:: Source text
Studio album by Mozzik
- Released: 30 July 2020
- Length: 61:00
- Language: Albanian, German
- Label: 2 Euro Gang; Urban;
- Producer: Abaz; A-Boom; Kitza; Macloud; Miksu; Pllumb; Rzon; Xon Oxa; X-plosive;

Mozzik chronology
|  | Mozzart (2020) | Lamboziki (2022) |

Singles from Mozzart
- "Dhelpër dinake" Released: 8 November 2019; "Zemra ime" Released: 13 December 2019; "Auf wiedersehen" Released: 14 February 2020; "Tom & Jerry" Released: 14 February 2020; "Lass mal" Released: 7 May 2020; "Madonna" Released: 26 June 2020; "Baby" Released: 16 July 2020;

= Mozzart (album) =

2020 studio album by Mozzik

Mozzart is the debut studio album by Kosovar rapper Mozzik. It was released for digital download and streaming on 30 July 2020 by 2 Euro Gang and Urban. The record premiered following Mozzik's widespread attention and chart success in German-speaking territories. For the record, the rapper collaborated with multiple producers, including Macloud, Miksu, Pllumb, Rzon, Xon Oxa, Kitza and X-plosive. Containing songs in Albanian and German, the album was aided by the release of seven singles, including "Dhelpër dinake", "Zemra ime", "Auf wiedersehen", "Tom & Jerry", "Lass mal", "Madonna" and "Baby". Most songs incorporate genres of hip hop and R&B. Upon release, Mozzart peaked at number 11 in Switzerland and reached number 75 in Austria.

== Background and composition ==

After signing contract with On Records, Mozzik rose to widespread attention in the Albanian-speaking Balkans. Since 2018, he has drawn recognition in German-speaking territories, following the releases of "Bonnie & Clyde" and "Romeo & Juliet" both in collaboration with Swiss rapper Loredana. Mozzart was released for digital download and streaming in various countries on 31 July 2020 by 2 Euro Gang and Urban, a subsidiary of Universal. Most of the songs on the album are in Albanian, with some songs performed by Mozzik in German. Some of the songs on the record incorporates genres of hip hop and R&B music. The rapper collaborated with multiple producers on the album, including Abaz, A-Boom, Kitza, Macloud, Miksu, Pllumb, Rzon, Xon Oxa and X-plosive.
::::
**Required task 1**
Rewrite the part of the listing that opens with the line containing "The height and width of the screenshot is (700, 968)." and closes with the line containing "will tap(219, 396).", replacing "screenshot" with "image" and keeping everything else the same.
The listing after this point is separate material, unrelated to the article on the album Mozzart.
:: Given information
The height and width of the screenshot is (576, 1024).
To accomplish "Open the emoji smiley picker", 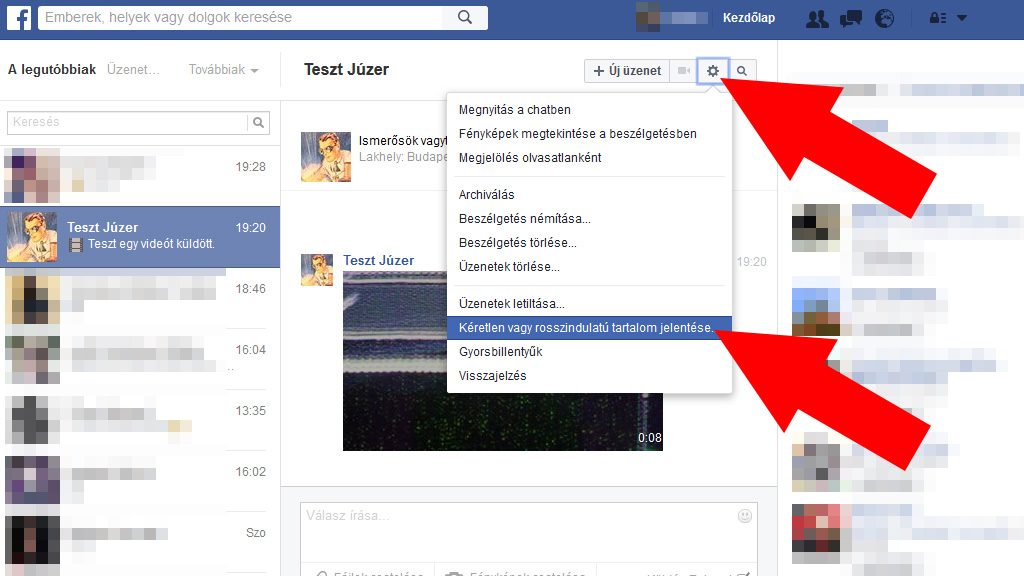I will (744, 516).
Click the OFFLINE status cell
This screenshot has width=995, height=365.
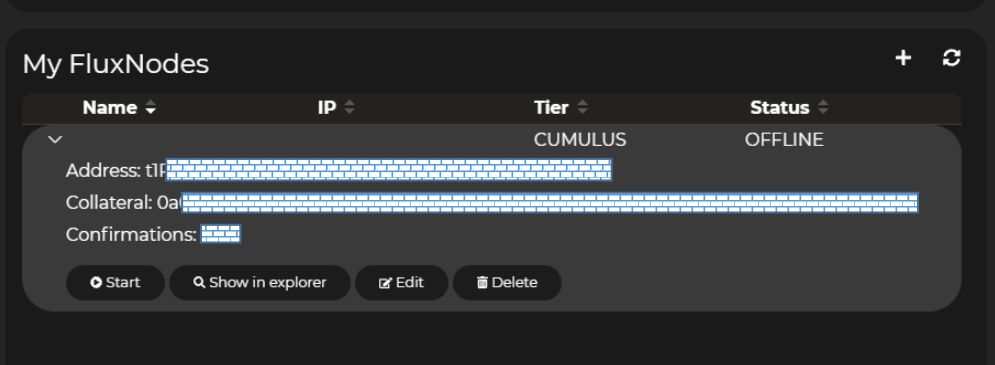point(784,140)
::::
:: Given information
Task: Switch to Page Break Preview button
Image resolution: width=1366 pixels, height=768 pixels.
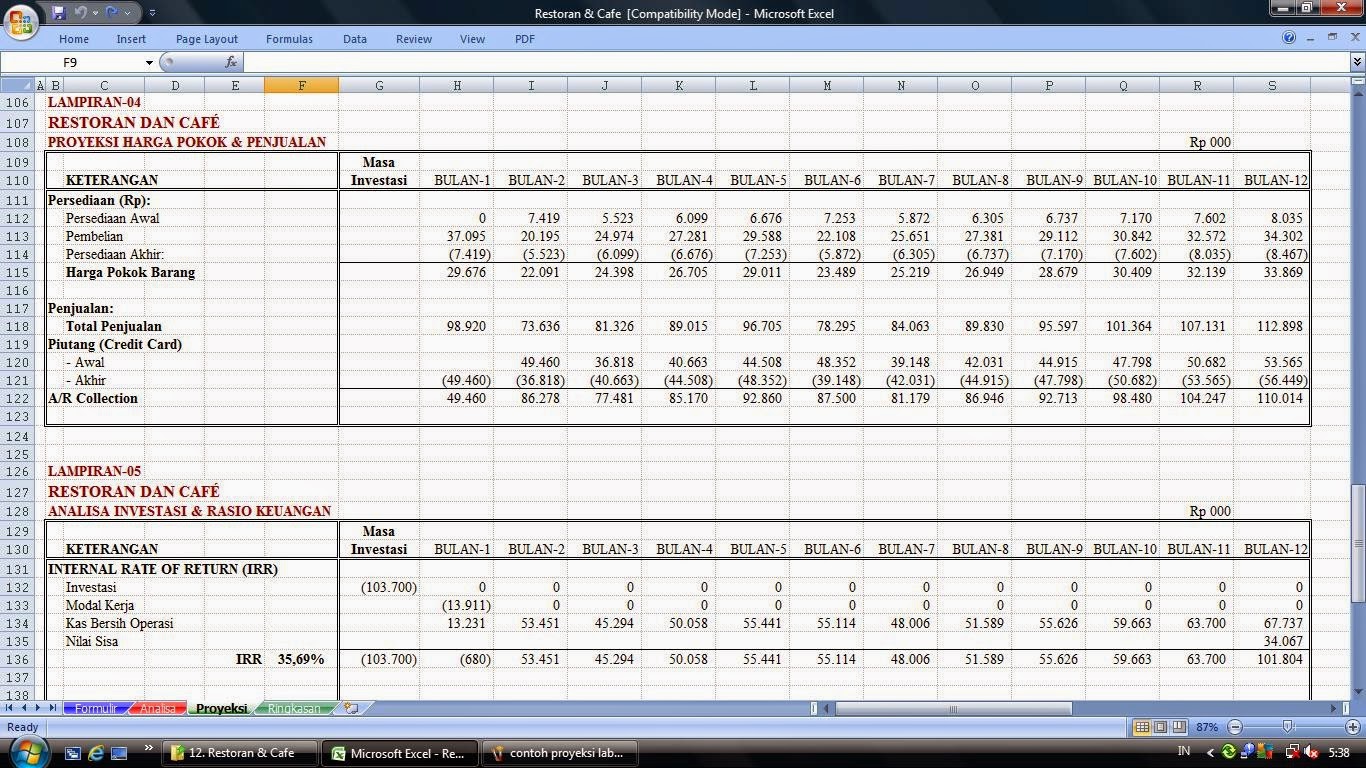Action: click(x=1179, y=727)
::::
:: Given information
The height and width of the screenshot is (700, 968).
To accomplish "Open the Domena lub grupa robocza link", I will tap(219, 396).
::::
**Required task 2**
Please extend the article on the album Mozzart, picking up after its last sentence.

**Written reply 1**
The height and width of the image is (700, 968).
To accomplish "Open the Domena lub grupa robocza link", I will tap(219, 396).

**Written reply 2**
In May 2020, Mozzik hinted at the release of the album during a poll on his Instagram account, where he encouraged his followers to vote for the album's title. On another occasion, the rapper uploaded the album's tracklist on the platform, with the song's titles being overpainted. He wrote underneath the post that as soon as it receives 100,000 comments, with the hashtag #2Euro, he would subsequently release the song's titles. In June 2020, after this was achieved, the rapper premiered the album's tracklist and announced its release date.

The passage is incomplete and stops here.